Conformément à la jurisprudence, depuis le jour déterminant pour le partage jusqu'au moment du transfert de la prestation de sortie ou de la demeure, le conjoint divorcé bénéficiaire de cette prestation a droit à des intérêts compensatoires sur le montant de celle-ci. Ces intérêts sont calculés au taux minimum légal selon l'art. 12 de l'ordonnance sur la prévoyance professionnelle vieillesse, survivants et invalidité du 18 avril 1984 (OPP 2) ou selon le taux réglementaire, si celui-ci est supérieur (ATF non publié B 36/02 du 18 juillet 2003).
a) En vertu de l'art. 22 al. 1 LFLP, les dispositions 3 à 5 de cette loi s'appliquent par analogie au montant à transférer, lorsque les prestations de sortie sont partagées après un divorce. L'art. 3 LFLP dispose que lorsque l'assuré entre dans une nouvelle institution de prévoyance, l'ancienne institution de prévoyance doit verser la prestation de sortie à cette nouvelle institution. Selon l'art. 4 al. 1 LFLP, s'il n'entre pas dans une autre institution de prévoyance, il doit communiquer à son institution de prévoyance sous quelle autre forme admise il entend maintenir sa prévoyance. A défaut de notification, l'institution de prévoyance verse la prestation de sortie, y compris les intérêts moratoires, à l'institution supplétive (art. 4 al. 2 LFPL).

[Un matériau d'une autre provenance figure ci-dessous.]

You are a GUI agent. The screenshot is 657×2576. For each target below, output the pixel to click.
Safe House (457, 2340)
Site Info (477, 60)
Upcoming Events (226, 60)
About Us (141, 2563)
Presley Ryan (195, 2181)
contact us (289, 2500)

b) Il incombera à la Fondation collective LPP de la Rentenanstalt de requérir l'ouverture d'un compte au nom de Mme R____________ auprès de la Fondation institution supplétive LPP afin que le montant précité lui soit crédité.
PAR CES MOTIFS, LE TRIBUNAL CANTONAL DES ASSURANCES SOCIALES :
Statuant
(conformément à la disposition transitoire de l’art. 162 LOJ)
Invite la Fondation collective LPP de la Rentenanstalt à transférer, du compte de M.G____________, la somme de 5'388 fr. 95 sur un compte à ouvrir auprès de la Fondation institution supplétive LPP en faveur de Mme G____________ ainsi que des intérêts compensatoires au sens des considérants.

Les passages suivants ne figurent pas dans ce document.